Overall, the analytical sensitivities of the Ultra test were substantially better than US-IVD for all sample types tested. Among the three sample types, BAL had the poorest analytical sensitivity on both the US-IVD and Ultra tests. BAL is not as homogenous as CSF and is more difficult to dilute than CSF, which may have accounted for some difference in the reported sensitivity. Since BAL and bronchoalveolar brush samples are typically considered superior non-sputum specimen types for MTB detection [6], we believe this is due to the higher organism burden in these specimen types clinically and not due to the sensitivity of the test. In contrast, pleural fluid is notoriously paucibacillary and therefore was not used to establish the analytical sensitivities of either test. In addition, Carnevale et al. reported that high cellular components and red blood cells could interfere with MTB detection in BAL and pleural fluid when certain extraction and amplification products were utilized [21]. While the pooled BAL matrix may have had moderate levels of interfering cellular contents, the breakdown of cellular components during storage may also have impacted the test performance and analytical sensitivity. Nonetheless, studies have shown that both Ultra and US-IVD can be used with BAL as an alternative to sputum for accurate detection of MTB in patients with low-yield sputum, smear-negative sputum, or tracheobronchial MTB [5,6]. Our results further demonstrated that both US-IVD and Ultra had even lower LoDs with BAL than sputum specimens in the experimental setting [9,12]. However, since these data were based on MTB prevalent regions, studies on the performance of Ultra on BAL samples compared to US-IVD in low prevalence regions are needed.
Lymphatic TB has consistently been the leading cause of EP TB in the US, based on the CDC data from 2010 to 2020 (https://www.cdc.gov/tb/statistics/surv/surv2020/default.htm, accessed on 7 August 2022). In our study, Ultra demonstrated the lowest LoD for MTB in lymph node tissues among all three sample types tested. Since we pooled lymph nodes from various anatomic locations, our data represent test performance on tissues from any lymphatic origin. However, since the pooled lymph node tissue was spiked post-homogenization, it does not truly represent patient lymph node samples containing organisms within the tissue. Therefore, the LoD for MTB in lymph node tissues reported in this study could be overestimated.
In the World Health Organization (WHO)’s report, US-IVD and Ultra are strongly recommended for establishing the diagnosis of meningeal TB from CSF samples [22]. There were discussions about the performance of US-IVD vs. Ultra for TB meningitis and whether one was more sensitive than the other. This could be explained by co-infection status with HIV and MTB prevalence in the population.

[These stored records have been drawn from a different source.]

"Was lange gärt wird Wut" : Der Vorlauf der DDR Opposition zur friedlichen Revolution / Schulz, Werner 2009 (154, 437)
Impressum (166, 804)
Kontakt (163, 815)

A higher diagnostic accuracy from CSF samples was observed with Ultra in the HIV-negative group, whereas US-IVD performed better in HIV-positive group [23]. These differences were also likely influenced by whether or not the CSF was concentrated prior to testing [24].
In line with previous studies, the LoDs of MTB and RIF were lower (i.e., more sensitive) with Ultra than US-IVD in our study. This could also indicate that HIV-negative individuals with a lower bacterial burden than their counterparts would be more likely diagnosed by Ultra than US-IVD [17,24]. While WHO recommended using US-IVD for the initial diagnosis of TB meningitis, caution must be exercised in interpreting results depending on the disease prevalence in the region and underlying comorbidities, such as HIV status. Most studies describing the high accuracy of Ultra were performed in TB-prevalent areas. Although meningeal TB prevalence in the US was only 4% of the total EP TB per CDC’s report in 2020 (https://www.cdc.gov/tb/statistics/surv/surv2020/default.htm, accessed on 7 August 2022), the actual number of cases might be slightly higher due to possible misdiagnoses. Follow-up studies in the US entailing clinical correlations of TB meningitis and the use of Ultra in establishing the diagnosis are needed.
Because Ultra can detect MTB at “trace” levels, this feature can be helpful in establishing TB diagnoses in paucibacillary conditions. Studies have shown that the “trace” calls result in the early diagnosis of TB in smear-negative, culture-positive paucibacillary situations, leading to prompt treatments [25,26]. This highlights the significant clinical impact of Ultra’s “trace” feature in critical situations where the diagnosis could have been missed or delayed otherwise. The WHO report in 2019 also indicated that the TB diagnosis made from “trace” calls by Ultra should be based on defined criteria, such as EP TB, pediatric population, or underlying HIV infection, where the bacterial burden can be typically low [4].
Although only one MTB strain was used in this study, our findings confirmed that the analytical sensitivities of both US-IVD and Ultra were higher on non-sputum than sputum specimens [9,12]. In addition, Ultra had even lower LoDs than US-IVD for all sample types. These results suggest that using Ultra could result in more TB case detection rates in subjects with paucibacillary TB and EP TB, positively impacting WHO goals to eradicate TB.

Author Contributions

Conceptualization, P.R.; methodology, P.M.T.; formal analysis, M.C.N., P.M.T. and P.R.; investigation, M.C.N., P.M.T. and P.R.; resources, M.C.N. and P.R.; data curation, M.C.N., P.C. and R.P., supervision, S.L. and P.R.; writing—original draft, M.C.N., P.M.T. and P.R.; writing—review and editing, M.C.N., P.M.T. and P.R., funding acquisition, P.R. All authors have read and agreed to the published version of the manuscript.

Funding

Cepheid provided the Xpert MTB/RIF and Xpert MTB/RIF Ultra testing kits.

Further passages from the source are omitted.